== WHAT IS BEING ASKED ==
Collect every line of the records below that contains the string "arrow", matching case exactly.

[Word and element locating records]
-----
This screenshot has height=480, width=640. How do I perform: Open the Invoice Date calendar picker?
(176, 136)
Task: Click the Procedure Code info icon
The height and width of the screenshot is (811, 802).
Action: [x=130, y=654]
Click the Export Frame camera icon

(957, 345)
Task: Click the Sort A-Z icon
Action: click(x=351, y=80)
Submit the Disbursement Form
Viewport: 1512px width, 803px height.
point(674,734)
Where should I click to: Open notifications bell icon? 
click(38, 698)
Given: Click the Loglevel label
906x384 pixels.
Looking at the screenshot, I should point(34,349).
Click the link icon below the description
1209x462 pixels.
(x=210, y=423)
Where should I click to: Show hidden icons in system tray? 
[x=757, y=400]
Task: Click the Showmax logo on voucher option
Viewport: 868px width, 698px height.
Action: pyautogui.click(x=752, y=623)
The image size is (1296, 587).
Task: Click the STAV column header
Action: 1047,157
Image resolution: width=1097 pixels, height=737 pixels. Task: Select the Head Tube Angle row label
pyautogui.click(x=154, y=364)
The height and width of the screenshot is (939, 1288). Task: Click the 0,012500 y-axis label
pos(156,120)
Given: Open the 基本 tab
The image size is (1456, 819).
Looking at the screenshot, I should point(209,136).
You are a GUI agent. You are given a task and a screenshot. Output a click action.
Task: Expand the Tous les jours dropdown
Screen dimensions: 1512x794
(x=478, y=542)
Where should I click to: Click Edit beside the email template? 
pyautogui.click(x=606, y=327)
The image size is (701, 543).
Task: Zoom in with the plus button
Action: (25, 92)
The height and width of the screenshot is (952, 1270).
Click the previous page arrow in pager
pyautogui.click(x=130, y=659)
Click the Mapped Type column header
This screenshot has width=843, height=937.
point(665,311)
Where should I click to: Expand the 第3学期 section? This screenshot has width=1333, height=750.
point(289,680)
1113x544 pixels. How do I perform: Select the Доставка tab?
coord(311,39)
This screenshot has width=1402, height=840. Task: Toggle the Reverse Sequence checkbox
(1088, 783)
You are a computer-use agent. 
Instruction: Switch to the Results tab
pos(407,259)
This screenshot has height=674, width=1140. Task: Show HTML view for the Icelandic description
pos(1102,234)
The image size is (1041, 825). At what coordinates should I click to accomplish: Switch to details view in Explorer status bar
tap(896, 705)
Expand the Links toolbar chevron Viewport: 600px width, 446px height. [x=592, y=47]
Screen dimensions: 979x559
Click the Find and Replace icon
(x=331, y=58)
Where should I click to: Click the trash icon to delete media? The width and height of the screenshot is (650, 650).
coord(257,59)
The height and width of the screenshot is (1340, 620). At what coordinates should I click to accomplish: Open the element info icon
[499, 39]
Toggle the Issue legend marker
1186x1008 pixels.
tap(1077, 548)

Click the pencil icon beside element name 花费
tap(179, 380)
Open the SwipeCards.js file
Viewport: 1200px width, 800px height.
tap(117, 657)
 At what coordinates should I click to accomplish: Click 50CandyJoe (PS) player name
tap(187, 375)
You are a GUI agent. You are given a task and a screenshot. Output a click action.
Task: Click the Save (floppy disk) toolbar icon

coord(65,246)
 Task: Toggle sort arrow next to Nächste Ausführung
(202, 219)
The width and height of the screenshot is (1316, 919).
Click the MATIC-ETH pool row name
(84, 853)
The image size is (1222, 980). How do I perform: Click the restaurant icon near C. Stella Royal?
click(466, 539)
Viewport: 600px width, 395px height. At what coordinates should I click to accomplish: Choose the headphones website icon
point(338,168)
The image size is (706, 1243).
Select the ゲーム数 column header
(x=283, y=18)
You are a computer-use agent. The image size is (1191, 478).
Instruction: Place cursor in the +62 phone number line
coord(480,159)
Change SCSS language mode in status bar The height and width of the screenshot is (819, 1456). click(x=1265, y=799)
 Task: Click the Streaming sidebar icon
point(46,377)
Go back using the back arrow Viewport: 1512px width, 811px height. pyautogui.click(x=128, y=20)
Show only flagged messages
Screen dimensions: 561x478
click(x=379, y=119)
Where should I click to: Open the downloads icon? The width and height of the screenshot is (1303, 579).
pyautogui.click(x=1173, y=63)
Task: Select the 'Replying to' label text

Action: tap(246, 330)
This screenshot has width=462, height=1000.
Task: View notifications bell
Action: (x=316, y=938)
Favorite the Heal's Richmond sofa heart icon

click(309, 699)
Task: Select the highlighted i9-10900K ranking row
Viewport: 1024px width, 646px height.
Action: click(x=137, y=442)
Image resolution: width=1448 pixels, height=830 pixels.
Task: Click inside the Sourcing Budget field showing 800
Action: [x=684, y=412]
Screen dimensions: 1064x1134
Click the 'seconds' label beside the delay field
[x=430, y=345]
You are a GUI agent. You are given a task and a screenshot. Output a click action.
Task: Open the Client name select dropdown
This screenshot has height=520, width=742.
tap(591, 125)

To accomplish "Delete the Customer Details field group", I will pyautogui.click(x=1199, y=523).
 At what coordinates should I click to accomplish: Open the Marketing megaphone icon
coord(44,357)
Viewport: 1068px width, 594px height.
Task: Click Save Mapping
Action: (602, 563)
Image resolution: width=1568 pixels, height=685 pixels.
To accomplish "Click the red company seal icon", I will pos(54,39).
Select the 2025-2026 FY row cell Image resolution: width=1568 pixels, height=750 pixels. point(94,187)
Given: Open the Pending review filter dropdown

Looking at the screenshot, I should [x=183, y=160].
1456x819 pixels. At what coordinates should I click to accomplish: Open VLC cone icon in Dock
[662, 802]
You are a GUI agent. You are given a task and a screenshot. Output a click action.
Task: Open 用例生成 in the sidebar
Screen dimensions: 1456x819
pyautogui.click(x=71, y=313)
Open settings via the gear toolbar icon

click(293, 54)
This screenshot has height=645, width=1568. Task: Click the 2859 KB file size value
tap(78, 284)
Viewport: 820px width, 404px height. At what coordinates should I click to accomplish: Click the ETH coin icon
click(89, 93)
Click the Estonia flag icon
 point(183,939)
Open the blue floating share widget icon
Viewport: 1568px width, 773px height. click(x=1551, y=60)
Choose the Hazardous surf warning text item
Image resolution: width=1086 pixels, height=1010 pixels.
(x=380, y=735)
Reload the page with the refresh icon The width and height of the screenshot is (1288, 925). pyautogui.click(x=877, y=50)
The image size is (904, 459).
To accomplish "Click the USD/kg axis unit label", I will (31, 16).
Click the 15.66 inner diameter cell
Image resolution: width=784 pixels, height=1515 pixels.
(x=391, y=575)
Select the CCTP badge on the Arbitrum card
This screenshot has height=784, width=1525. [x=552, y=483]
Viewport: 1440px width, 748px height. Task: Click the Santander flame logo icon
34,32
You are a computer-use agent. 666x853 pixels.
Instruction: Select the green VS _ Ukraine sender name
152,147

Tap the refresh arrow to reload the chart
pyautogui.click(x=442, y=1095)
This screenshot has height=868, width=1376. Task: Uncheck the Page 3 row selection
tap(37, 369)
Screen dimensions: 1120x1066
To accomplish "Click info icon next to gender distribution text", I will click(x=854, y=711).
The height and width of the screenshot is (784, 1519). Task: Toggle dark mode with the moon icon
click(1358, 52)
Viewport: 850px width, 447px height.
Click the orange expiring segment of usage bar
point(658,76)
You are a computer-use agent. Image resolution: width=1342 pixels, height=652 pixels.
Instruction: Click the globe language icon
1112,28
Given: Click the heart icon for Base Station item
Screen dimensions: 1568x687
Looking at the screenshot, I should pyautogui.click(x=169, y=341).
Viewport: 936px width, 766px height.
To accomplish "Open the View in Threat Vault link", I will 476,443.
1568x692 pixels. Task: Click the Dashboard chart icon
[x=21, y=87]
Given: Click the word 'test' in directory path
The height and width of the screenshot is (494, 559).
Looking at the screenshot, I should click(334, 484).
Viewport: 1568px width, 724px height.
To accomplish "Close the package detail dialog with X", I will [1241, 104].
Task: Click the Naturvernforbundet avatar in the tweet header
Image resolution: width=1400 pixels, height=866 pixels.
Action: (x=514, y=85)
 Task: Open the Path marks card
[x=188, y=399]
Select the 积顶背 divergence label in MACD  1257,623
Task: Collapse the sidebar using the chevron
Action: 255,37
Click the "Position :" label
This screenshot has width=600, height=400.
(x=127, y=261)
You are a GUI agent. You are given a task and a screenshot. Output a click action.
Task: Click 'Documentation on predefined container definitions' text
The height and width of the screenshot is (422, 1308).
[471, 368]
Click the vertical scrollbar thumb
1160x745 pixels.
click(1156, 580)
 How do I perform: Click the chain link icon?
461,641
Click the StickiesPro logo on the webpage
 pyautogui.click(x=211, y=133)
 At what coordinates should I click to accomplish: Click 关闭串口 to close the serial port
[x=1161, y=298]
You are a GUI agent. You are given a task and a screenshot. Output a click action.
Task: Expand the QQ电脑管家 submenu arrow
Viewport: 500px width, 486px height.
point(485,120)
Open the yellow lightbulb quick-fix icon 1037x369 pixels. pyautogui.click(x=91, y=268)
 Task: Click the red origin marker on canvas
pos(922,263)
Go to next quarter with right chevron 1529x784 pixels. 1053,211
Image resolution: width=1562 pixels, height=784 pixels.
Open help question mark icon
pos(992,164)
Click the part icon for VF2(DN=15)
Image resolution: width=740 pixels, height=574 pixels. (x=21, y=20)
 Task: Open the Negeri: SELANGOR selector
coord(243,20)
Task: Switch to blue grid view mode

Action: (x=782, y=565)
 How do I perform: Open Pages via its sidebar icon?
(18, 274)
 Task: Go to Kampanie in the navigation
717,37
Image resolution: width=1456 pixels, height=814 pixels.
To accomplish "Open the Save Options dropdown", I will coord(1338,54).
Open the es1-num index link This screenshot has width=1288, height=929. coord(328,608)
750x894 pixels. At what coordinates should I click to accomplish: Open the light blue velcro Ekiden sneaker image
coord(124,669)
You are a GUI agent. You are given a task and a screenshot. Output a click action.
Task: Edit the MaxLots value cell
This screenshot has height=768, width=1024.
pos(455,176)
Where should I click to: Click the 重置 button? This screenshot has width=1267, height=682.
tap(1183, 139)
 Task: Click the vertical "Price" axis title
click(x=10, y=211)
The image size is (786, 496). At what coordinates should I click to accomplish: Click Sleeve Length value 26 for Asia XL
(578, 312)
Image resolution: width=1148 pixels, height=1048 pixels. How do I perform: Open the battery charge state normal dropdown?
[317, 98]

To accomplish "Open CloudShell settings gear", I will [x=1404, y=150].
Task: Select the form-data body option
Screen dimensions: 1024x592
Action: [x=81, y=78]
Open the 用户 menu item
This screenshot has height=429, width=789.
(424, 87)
-----
== EXERCISE ANSWER ==
Click the previous page arrow in pager
 Task: Toggle sort arrow next to Nächste Ausführung
Go back using the back arrow Viewport: 1512px width, 811px height. pyautogui.click(x=128, y=20)
Tap the refresh arrow to reload the chart
Task: Expand the QQ电脑管家 submenu arrow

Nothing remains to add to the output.